Option 2: Use a dedicated DNS library (e.g., dnsjava)
- Recommended for fine control, timeouts, EDNS, DNSSEC (if needed), or custom resolvers.
Maven Dependency:
<dependency>
<groupId>dnsjava</groupId>
<artifactId>dnsjava</artifactId>
<version>3.6.3</version>
<type>bundle</type>
</dependency>
Lookup A/AAAA with custom resolver and timeout:
import org.xbill.DNS.*;
public class DnsJavaExample {
public static void main(String[] args) throws Exception {
String domain = "example.com";
Resolver resolver = new SimpleResolver("8.8.8.8");
resolver.setTimeout(Duration.ofSeconds(2));
Name name = Name.fromString(domain + ".");
Record[] records = new Lookup(name, Type.A).run();
if (records != null) {
for (Record r : records) System.out.println(r.rdataToString());
}
}
}
SRV/TXT example:
import org.xbill.DNS.*;
Name srvName = Name.fromString("_sip._tcp.example.com.");
Record[] srv = new Lookup(srvName, Type.SRV).run();
if (srv != null) {
for (Record r : srv) System.out.println(r.rdataToString());
}
Name txtName = Name.fromString("example.com.");
Record[] txt = new Lookup(txtName, Type.TXT).run();
if (txt != null) {
for (Record r : txt) System.out.println(r.rdataToString());
}
Spring/Jakarta usage example (service component)

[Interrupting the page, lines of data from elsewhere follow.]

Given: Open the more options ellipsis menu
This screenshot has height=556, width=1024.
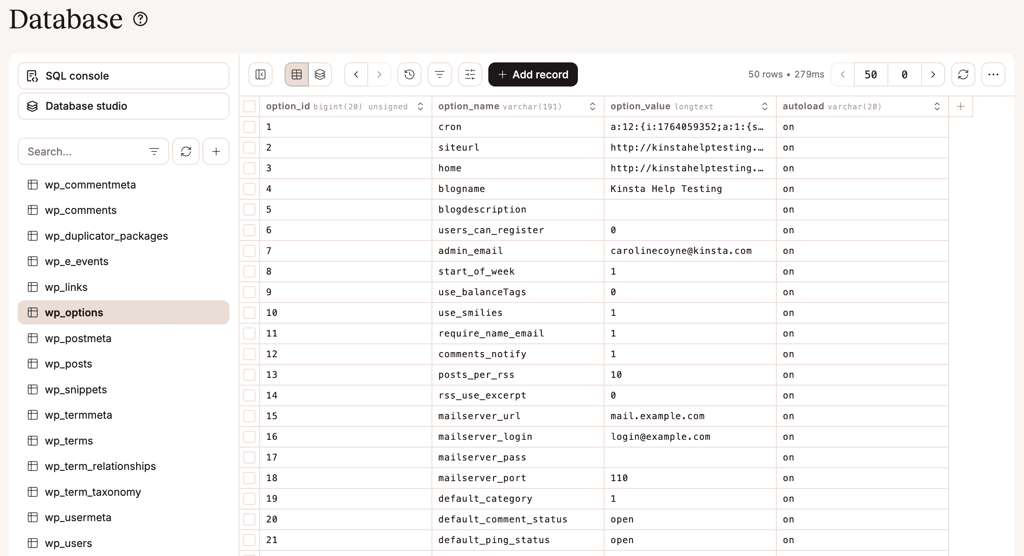Looking at the screenshot, I should click(x=993, y=74).
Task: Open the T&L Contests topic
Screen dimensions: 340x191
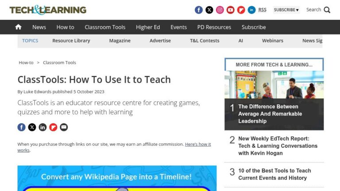Action: (x=205, y=41)
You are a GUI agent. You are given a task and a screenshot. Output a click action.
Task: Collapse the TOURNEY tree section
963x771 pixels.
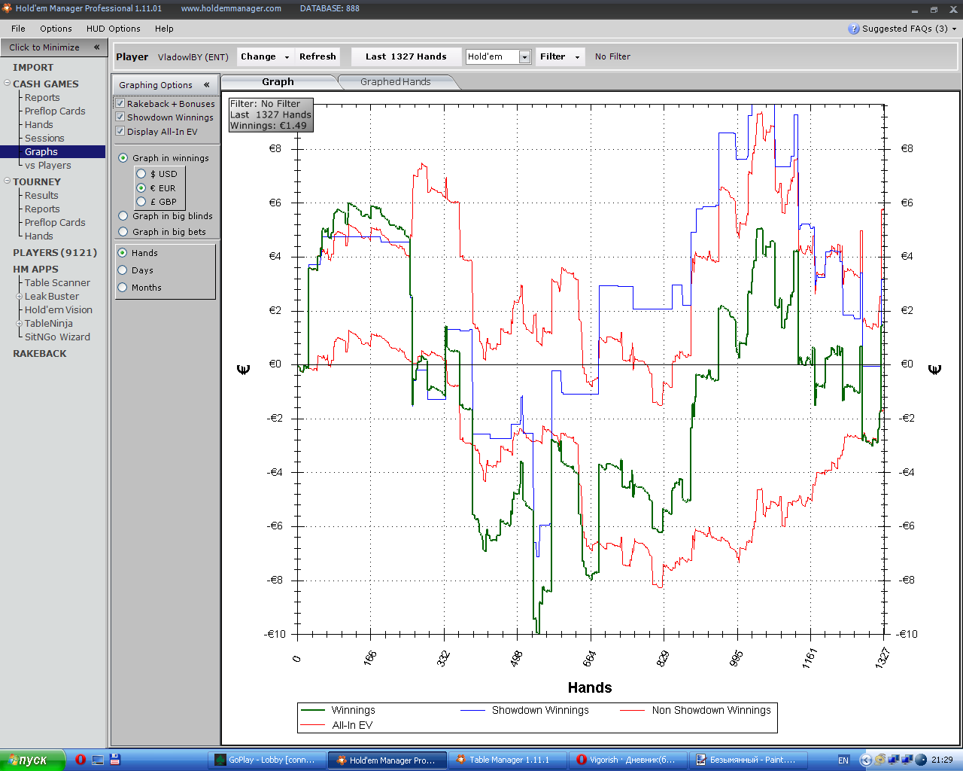pos(8,181)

import org.springframework.stereotype.Service;
import java.net.InetAddress;
@Service
public class DnsService {
public String[] resolve(String host) {
try {
return java.util.Arrays.stream(InetAddress.getAllByName(host))
.map(InetAddress::getHostAddress)
.toArray(String[]::new);
} catch (Exception e) {
return new String[0];
}
}
}
Practical tips
- Retry logic: DNS failures are often transient. Consider simple retries with backoff when appropriate.

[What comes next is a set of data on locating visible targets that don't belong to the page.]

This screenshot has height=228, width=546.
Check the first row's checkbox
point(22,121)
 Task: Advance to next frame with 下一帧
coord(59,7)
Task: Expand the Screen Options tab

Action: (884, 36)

- Validate input: Ensure the host is a valid hostname to avoid unnecessary exceptions.
- Respect caching: Tune
networkaddress.cache.ttlfor your runtime environment to balance freshness and performance. - Split-horizon DNS: In containerized/cloud setups, behavior may differ between environments. Test where it runs.
- Don’t hardcode IPs unless necessary; prefer hostnames to benefit from DNS-based failover.